Retype every record below exactly as it is written.

------

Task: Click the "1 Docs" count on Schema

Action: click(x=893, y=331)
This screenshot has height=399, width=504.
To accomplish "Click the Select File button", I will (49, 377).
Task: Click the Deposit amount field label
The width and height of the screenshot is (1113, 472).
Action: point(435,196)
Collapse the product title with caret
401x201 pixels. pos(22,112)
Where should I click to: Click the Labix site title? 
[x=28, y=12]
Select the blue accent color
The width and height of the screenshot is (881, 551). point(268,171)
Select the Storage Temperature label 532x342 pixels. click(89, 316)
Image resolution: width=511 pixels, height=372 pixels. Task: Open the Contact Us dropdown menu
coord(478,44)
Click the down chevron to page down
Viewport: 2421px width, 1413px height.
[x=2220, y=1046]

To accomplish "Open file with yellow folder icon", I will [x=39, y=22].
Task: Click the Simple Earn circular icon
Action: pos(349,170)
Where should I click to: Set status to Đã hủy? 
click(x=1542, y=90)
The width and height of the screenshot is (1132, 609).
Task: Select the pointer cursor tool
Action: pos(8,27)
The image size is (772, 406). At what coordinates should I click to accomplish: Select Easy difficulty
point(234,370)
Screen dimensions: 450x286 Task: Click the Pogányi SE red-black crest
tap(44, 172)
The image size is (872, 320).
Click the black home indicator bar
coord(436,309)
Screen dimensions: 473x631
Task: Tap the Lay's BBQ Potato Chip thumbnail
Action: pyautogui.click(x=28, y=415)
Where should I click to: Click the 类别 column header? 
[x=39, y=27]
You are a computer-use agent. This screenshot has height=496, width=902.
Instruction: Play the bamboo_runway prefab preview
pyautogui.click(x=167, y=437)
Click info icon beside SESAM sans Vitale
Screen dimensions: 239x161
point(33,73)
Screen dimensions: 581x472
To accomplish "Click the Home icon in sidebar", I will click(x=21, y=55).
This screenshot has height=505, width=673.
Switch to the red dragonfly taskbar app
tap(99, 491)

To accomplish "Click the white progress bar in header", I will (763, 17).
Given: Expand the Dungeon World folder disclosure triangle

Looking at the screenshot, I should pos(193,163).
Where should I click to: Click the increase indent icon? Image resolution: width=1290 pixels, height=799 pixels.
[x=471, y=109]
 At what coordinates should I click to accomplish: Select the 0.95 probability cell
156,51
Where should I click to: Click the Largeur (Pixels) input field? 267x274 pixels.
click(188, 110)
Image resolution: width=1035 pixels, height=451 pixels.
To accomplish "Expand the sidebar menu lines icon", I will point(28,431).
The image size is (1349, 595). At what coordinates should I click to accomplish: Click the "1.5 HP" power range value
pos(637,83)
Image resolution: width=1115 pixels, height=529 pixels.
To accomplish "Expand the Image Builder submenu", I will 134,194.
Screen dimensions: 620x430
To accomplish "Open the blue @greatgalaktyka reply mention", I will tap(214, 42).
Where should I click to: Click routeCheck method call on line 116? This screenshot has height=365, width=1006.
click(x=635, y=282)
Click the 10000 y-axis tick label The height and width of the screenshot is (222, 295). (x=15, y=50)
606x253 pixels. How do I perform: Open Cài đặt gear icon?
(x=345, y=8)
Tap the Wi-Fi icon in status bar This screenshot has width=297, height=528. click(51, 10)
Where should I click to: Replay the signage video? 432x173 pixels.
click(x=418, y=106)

------

[RESPONSE TO THE EXERCISE]:
Task: Click the "1 Docs" count on Schema

Action: click(x=893, y=331)
This screenshot has height=399, width=504.
To accomplish "Click the Select File button", I will (49, 377).
Task: Click the Deposit amount field label
The width and height of the screenshot is (1113, 472).
Action: point(435,196)
Collapse the product title with caret
401x201 pixels. pos(22,112)
Where should I click to: Click the Labix site title? 
[x=28, y=12]
Select the blue accent color
The width and height of the screenshot is (881, 551). point(268,171)
Select the Storage Temperature label 532x342 pixels. click(89, 316)
Image resolution: width=511 pixels, height=372 pixels. Task: Open the Contact Us dropdown menu
coord(478,44)
Click the down chevron to page down
Viewport: 2421px width, 1413px height.
[x=2220, y=1046]

To accomplish "Open file with yellow folder icon", I will [x=39, y=22].
Task: Click the Simple Earn circular icon
Action: pos(349,170)
Where should I click to: Set status to Đã hủy? 
click(x=1542, y=90)
The width and height of the screenshot is (1132, 609).
Task: Select the pointer cursor tool
Action: pos(8,27)
The image size is (772, 406). At what coordinates should I click to accomplish: Select Easy difficulty
point(234,370)
Screen dimensions: 450x286 Task: Click the Pogányi SE red-black crest
tap(44, 172)
The image size is (872, 320).
Click the black home indicator bar
coord(436,309)
Screen dimensions: 473x631
Task: Tap the Lay's BBQ Potato Chip thumbnail
Action: pyautogui.click(x=28, y=415)
Where should I click to: Click the 类别 column header? 
[x=39, y=27]
You are a computer-use agent. This screenshot has height=496, width=902.
Instruction: Play the bamboo_runway prefab preview
pyautogui.click(x=167, y=437)
Click info icon beside SESAM sans Vitale
Screen dimensions: 239x161
point(33,73)
Screen dimensions: 581x472
To accomplish "Click the Home icon in sidebar", I will click(x=21, y=55).
This screenshot has height=505, width=673.
Switch to the red dragonfly taskbar app
tap(99, 491)

To accomplish "Click the white progress bar in header", I will (763, 17).
Given: Expand the Dungeon World folder disclosure triangle

Looking at the screenshot, I should pos(193,163).
Where should I click to: Click the increase indent icon? Image resolution: width=1290 pixels, height=799 pixels.
[x=471, y=109]
 At what coordinates should I click to accomplish: Select the 0.95 probability cell
156,51
Where should I click to: Click the Largeur (Pixels) input field? 267x274 pixels.
click(188, 110)
Image resolution: width=1035 pixels, height=451 pixels.
To accomplish "Expand the sidebar menu lines icon", I will point(28,431).
The image size is (1349, 595). At what coordinates should I click to accomplish: Click the "1.5 HP" power range value
pos(637,83)
Image resolution: width=1115 pixels, height=529 pixels.
To accomplish "Expand the Image Builder submenu", I will 134,194.
Screen dimensions: 620x430
To accomplish "Open the blue @greatgalaktyka reply mention", I will tap(214, 42).
Where should I click to: Click routeCheck method call on line 116? This screenshot has height=365, width=1006.
click(x=635, y=282)
Click the 10000 y-axis tick label The height and width of the screenshot is (222, 295). (x=15, y=50)
606x253 pixels. How do I perform: Open Cài đặt gear icon?
(x=345, y=8)
Tap the Wi-Fi icon in status bar This screenshot has width=297, height=528. click(51, 10)
Where should I click to: Replay the signage video? 432x173 pixels.
click(x=418, y=106)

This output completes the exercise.